W czasie gdy Max i Liz wybrali się po brylant (1 odcinek 3 sezonu) w Roswell również co nieco się działo.
— Cześć, Misiek.
— Ty mi tu nie "cześćmiśkuj". Czekam tu od pół godziny.
— Nie przesadzaj, góra 20 minut.
— Co tam tak długo robiłaś? Remont mieszkania?
— Głupol. Mówiłam ci przecież, że muszę się przebrać. A przy okazji poprawiłam makijaż. Chyba chcesz, żebym dla ciebie ładnie wyglądała?
— Tak jakby makijaż mógł pomóc.
— Coś ty powiedział?!
— Eee, znaczy się ... Chciałem przez to powiedzieć, że ty przecież zawsze pięknie wyglądasz.
— Topornie ci to wyszło, ale powiedzmy że wybrnąłeś. Ledwo.
— To co, jedziemy do Crashdown?
— Dlaczego pytasz mnie? Przecież to był twój pomysł. "Umówiłem nas z resztą paczki w Crashdown tuż po zamknięciu. Muszę wam powiedzieć Coś Bardzo Ważnego". Coś ci świta?
— Miałem na myśli, czy jesteś już gotowa i możemy jechać.
— Aha. W takim razie tak, jestem gotowa.
— Więc możemy jechać?
— Jasne.
— ...
— Co?
— Kluczyki.
— Aaa, już, poczekaj. Lusterko, szminka, chusteczki, ...
— Prowadzisz tam drogerię?
— Ha, ha, bardzo śmieszne. A wiesz co by było jeszcze śmieszniejsze?
— Nie i bynajmniej nie jestem ciekaw.
— Ale i tak się dowiesz.
— Jakbym o tym nie wiedział.
— Jeszcze śmieszniejsze byłoby, gdybyś ... kurcze, zapomniałam co chciałam powiedzieć.
— Dzięki Bogu.
— Czekaj, zaraz sobie przypomnę.
— Maria.
— To było chyba coś z twoją głową i jakąś metalową płytą.
— Maria!
— I były tam też chyba mrówki. Mrówki? A może wilki?
— Maria!!!
— Co?
— Kluczyki.
— Ach, tak. Hmm ...
— Czy gdzieś w tej przepastnej torebce znajdują się kluczyki do tamtej Jetty?
— Wygląda na to, że nie.
— Jak to nie?!
— Nie krzycz na mnie. Musiałam zostawić je w domu. Zaraz przyniosę.

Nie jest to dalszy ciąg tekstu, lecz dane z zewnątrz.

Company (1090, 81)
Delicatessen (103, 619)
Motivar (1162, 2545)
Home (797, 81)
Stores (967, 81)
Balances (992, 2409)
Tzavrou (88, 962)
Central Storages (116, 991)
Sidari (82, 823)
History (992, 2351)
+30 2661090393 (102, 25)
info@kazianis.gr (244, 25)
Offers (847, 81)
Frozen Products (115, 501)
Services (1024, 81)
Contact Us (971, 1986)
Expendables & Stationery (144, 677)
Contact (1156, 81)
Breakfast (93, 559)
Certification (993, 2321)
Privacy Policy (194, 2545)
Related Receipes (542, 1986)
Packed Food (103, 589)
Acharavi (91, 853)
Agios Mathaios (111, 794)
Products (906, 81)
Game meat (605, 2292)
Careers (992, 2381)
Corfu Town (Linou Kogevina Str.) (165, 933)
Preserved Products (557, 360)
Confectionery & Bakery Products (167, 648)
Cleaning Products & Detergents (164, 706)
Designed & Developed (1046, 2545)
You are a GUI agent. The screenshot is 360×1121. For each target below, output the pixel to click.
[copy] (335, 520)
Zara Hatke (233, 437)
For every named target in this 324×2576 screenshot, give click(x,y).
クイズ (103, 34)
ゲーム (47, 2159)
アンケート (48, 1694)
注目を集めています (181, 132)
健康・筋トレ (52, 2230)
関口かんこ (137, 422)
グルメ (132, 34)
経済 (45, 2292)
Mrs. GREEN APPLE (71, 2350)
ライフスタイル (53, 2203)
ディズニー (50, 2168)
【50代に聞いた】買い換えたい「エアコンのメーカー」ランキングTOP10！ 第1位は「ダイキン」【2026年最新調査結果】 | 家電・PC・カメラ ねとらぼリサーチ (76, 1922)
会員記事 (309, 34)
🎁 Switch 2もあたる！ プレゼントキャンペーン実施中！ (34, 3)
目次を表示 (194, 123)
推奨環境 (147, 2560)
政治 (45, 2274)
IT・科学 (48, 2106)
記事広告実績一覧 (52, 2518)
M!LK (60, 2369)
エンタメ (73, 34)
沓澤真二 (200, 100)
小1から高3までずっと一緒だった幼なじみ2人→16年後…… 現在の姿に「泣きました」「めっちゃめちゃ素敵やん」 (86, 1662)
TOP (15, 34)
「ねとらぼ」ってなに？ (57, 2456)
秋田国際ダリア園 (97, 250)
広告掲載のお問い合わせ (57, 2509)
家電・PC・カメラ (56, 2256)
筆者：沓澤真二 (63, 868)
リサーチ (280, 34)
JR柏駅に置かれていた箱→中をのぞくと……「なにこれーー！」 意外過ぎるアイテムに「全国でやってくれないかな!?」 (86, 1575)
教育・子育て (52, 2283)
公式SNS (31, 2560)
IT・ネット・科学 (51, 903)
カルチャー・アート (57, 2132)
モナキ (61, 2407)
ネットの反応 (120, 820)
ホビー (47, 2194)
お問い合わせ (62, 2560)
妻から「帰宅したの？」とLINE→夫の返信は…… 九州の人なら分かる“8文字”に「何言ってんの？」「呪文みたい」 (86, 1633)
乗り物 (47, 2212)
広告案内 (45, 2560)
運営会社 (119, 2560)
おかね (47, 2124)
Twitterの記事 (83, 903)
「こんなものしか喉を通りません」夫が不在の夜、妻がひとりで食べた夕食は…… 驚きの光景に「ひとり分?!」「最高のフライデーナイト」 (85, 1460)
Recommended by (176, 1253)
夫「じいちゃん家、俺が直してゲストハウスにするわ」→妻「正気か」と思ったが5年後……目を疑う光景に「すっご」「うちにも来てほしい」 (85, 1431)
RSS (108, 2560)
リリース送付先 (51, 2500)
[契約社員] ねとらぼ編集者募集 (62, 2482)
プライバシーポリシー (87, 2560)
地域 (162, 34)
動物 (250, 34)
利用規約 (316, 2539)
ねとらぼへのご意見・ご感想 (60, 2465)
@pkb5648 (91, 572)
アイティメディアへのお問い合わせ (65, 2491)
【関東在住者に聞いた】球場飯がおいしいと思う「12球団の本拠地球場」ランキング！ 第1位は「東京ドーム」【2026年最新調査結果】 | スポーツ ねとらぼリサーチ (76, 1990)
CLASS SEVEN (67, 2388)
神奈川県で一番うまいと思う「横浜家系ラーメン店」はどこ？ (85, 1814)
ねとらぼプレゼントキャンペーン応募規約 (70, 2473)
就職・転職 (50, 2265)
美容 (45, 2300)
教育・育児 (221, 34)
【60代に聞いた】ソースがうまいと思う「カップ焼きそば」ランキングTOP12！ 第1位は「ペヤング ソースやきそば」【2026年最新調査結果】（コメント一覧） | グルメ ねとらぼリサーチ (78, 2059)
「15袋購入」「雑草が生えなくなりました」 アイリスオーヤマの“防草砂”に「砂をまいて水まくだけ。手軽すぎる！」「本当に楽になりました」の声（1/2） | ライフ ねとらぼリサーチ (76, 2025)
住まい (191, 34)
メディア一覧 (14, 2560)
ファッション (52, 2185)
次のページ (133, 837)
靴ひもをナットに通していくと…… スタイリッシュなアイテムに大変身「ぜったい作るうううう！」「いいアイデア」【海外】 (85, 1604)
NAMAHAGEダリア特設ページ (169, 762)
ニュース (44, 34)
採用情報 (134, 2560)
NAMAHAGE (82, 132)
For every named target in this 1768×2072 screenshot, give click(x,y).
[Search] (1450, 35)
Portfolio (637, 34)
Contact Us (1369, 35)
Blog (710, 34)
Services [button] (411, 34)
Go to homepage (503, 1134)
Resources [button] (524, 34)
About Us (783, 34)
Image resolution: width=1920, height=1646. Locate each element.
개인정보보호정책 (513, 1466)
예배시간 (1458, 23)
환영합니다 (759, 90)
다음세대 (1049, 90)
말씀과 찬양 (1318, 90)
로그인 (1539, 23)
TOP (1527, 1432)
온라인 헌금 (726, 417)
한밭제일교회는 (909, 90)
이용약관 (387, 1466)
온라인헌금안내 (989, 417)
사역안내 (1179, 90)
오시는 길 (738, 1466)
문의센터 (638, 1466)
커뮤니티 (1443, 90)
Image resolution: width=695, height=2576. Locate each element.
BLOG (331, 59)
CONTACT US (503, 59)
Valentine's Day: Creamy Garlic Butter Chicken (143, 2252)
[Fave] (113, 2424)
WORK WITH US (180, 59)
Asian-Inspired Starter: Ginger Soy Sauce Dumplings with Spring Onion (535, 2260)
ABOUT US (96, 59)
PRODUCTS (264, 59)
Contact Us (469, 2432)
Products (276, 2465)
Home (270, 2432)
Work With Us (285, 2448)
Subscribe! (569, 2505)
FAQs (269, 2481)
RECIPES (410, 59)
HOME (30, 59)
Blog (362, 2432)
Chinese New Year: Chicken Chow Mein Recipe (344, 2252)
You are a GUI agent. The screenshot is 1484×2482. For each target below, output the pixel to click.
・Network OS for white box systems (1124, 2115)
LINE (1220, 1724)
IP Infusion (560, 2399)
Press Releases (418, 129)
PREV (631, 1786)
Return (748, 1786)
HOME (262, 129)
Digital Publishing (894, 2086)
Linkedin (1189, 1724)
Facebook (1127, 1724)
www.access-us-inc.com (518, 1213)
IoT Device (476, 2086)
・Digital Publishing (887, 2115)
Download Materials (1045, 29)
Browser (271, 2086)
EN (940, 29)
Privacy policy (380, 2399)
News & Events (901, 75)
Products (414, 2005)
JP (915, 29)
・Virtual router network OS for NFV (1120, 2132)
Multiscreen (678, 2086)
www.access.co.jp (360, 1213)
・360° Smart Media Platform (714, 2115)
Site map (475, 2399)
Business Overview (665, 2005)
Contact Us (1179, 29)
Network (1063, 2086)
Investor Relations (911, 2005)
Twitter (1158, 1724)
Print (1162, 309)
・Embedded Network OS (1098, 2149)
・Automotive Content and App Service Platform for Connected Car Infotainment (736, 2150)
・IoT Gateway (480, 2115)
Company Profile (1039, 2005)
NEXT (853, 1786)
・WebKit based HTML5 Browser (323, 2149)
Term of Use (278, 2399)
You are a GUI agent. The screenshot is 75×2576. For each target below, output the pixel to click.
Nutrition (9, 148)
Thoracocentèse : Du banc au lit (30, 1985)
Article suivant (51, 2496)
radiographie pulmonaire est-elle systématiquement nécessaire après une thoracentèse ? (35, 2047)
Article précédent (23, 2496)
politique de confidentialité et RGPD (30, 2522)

— Dobra. Tylko spokojnie, Michael. Czekaj, stój! Jeśli wejdziesz tam sama, przepadniesz na kolejne 20 minut. Pójdę z tobą.
— Dzięki za kredyt zaufania.
— Nie ma sprawy.
— Powiedziałam to z sarkazmem.
— Ja też.
— Nie wiesz, że kobiety przepuszcza się w drzwiach?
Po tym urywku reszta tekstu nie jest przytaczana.